§ **SOURCE PASSAGE**:
[Begin]
4) OCaml version 3.10.2 released
5) Call for help: identify corrupted bytecode packages on Ubuntu Hardy
6) OCaml-Java project : beta version
7) PLplot library bindings update (5.8.0)
8) PhD positions in Functional Programming at Chalmers in Sweden

========================================================================
1) Please a simple Camlp5 example
Archive: <http://groups.google.com/group/fa.caml/browse_frm/thread/5bd8dd39dd6d3dd2/915fcc21c794c10b#915fcc21c794c10b 
 >
------------------------------------------------------------------------
** Fabrice Marchant asked and Richard Jones answered:

 >   I bet this kind of code should be rather common :
 > let string_of_piece_type = function
 >   King   -> "King"
 > | Queen  -> "Queen"
 > | Rook   -> "Rook"
 > | Bishop -> "Bishop"
 > | Knight -> "Knight"
 > | Pawn   -> "Pawn"
[End]
§ **DATA SECTION**:
[Begin]
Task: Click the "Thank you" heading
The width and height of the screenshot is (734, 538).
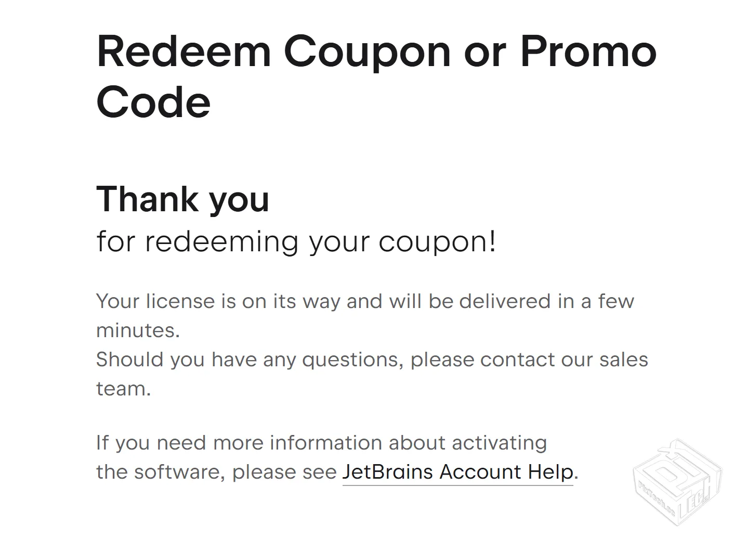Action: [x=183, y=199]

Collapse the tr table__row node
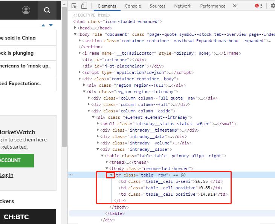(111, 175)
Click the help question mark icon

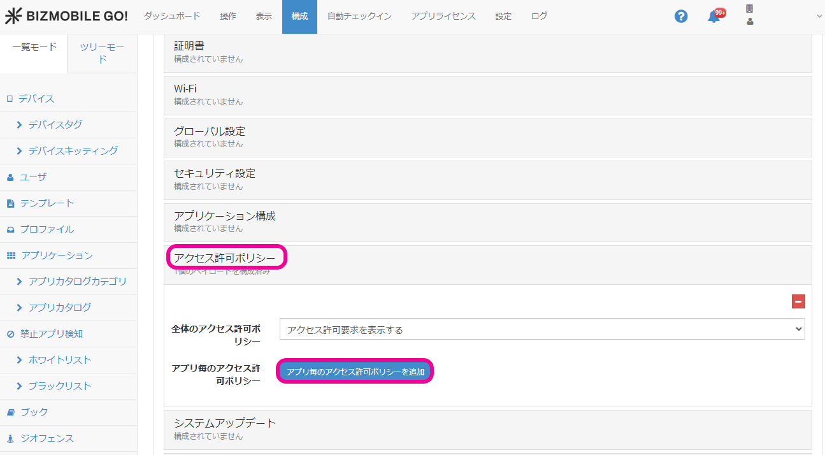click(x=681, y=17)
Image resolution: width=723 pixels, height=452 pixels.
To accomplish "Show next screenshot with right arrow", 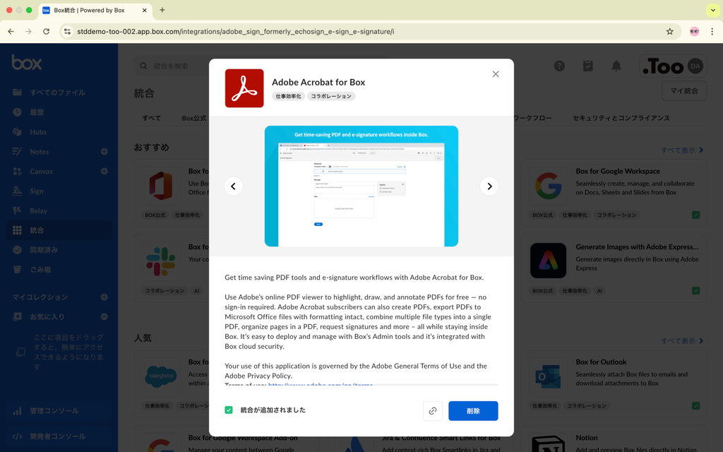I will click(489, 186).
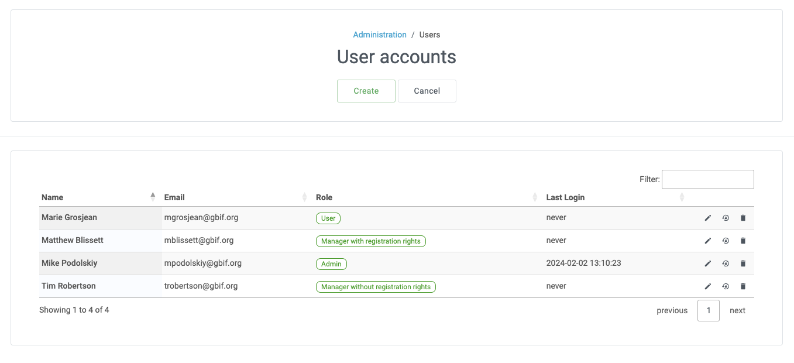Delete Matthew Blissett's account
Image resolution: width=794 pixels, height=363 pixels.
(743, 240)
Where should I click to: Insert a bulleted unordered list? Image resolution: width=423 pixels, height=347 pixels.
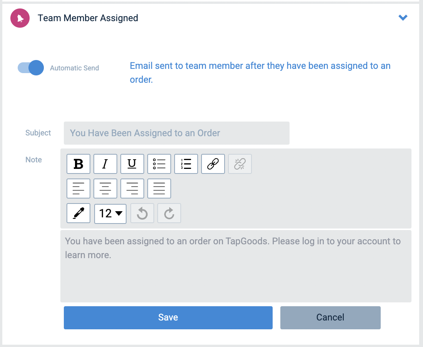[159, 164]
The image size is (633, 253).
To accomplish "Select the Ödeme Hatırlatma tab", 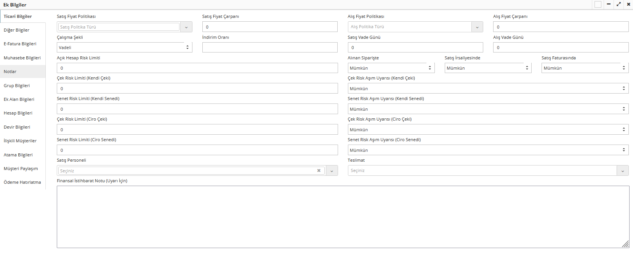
[End]
§ **YOUR OBJECTIVE**:
Answer these questions using the OCaml news excerpt:
1. Which OCaml version is announced as released?
2. Where are the PhD positions in Functional Programming offered?
3. Who asked for a simple Camlp5 example, and who answered?

§ **WRITTEN REPLY**:
1. OCaml version 3.10.2
2. At Chalmers in Sweden
3. Fabrice Marchant asked, and Richard Jones answered.